They've set up the transistor and it's associated resistors (R5, R4, R1 and the potentiometer) to detect when current is injected into the transistor base from the motor via C5. When you inject current into the base, Q2 turns on, and the LED lights up.

Basically, the chain of resistors from the positive power rail to the transistor base try to turn the transistor on, while R4, from the base to ground, keeps it turned off.

When you spin the motor, extra current is injected into the base via the \$470\mu\mathrm F\$ capacitor, until the capacitor charges up. This turns on the transistor, which conducts electricity, and that makes the LED glow.

Why your version didn't work

DC motors work because they have a commutator and brushes. A commutator and set of brushes is basically a switch that's actuated by the motor that always energizes the correct set of motor coils in the correct direction so that the motor turns.

With an inexpensive motor, the commutator doesn't always make contact -- sometimes it does, indeed, open up, and this would be just like your SW1 opening up.

Going Further

They've chosen what is, in my opinion, an overly complicated way of demonstrating what they're trying to show.

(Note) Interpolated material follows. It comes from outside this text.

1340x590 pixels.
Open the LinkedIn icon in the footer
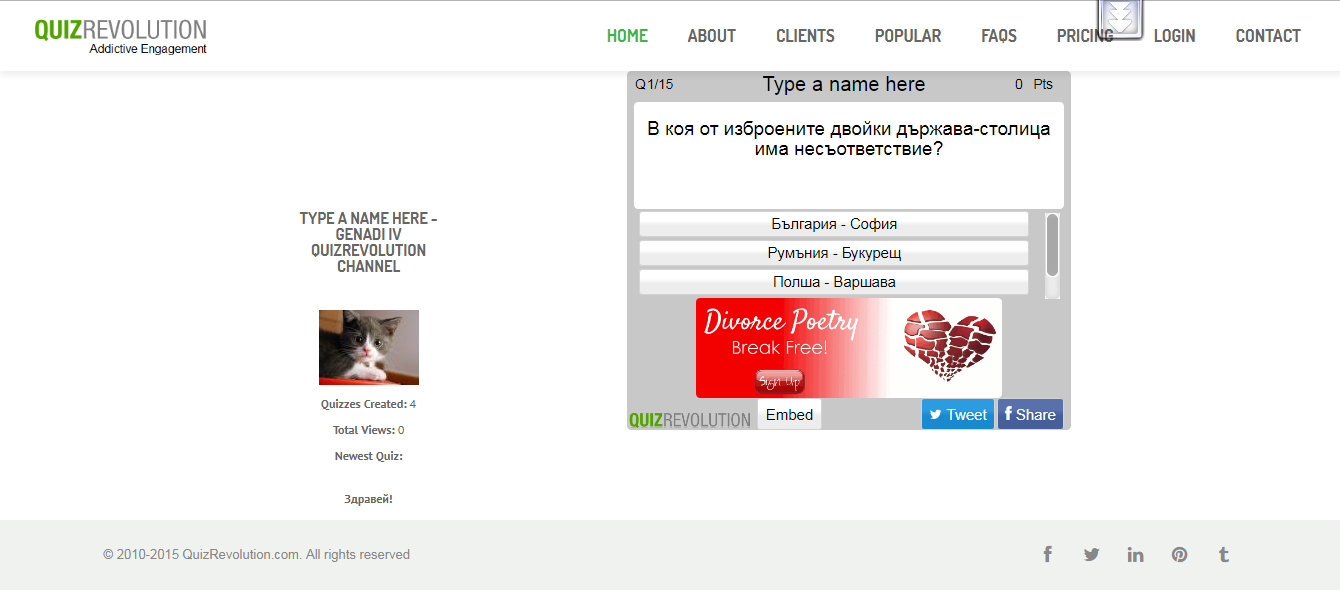[1135, 554]
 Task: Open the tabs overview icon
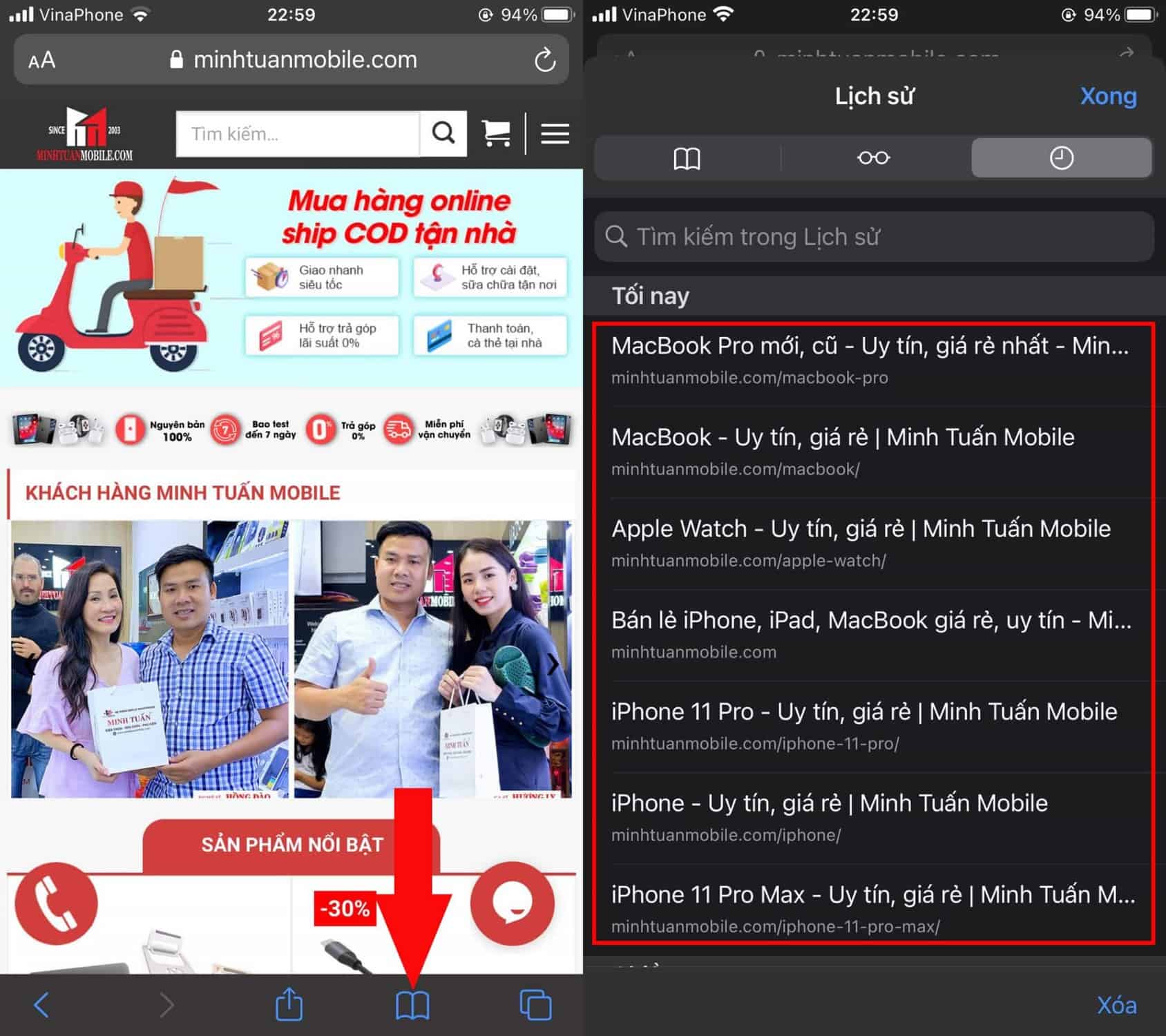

For the right motor/LED combination, you should be able to just connect the LED across the motor, spin it fast enough and in the right direction, and see it light up. If you use two LEDs in anti-parallel, then spinning the motor in one direction would light up one LED, and spinning up the motor in the other direction would light up the other LED.

It could be that with the motor they've chosen you'd have to be especially good at spinning the motor to get it going fast enough -- to do that really "right" you'd need a gear train and a crank, and then you'd pretty much have a dedicated generator, or at least a project that's more mechanical than electrical.

But, if you connect the circuit as they've shown, it should work.

If you want a deeper dive, here's a video I did on how a brushed DC motor works. I can't remember if I went into any depths as to how it works as a generator, but the short story is if you use electro-magnetism to move something, then that same mechanism can almost always be a generator, too.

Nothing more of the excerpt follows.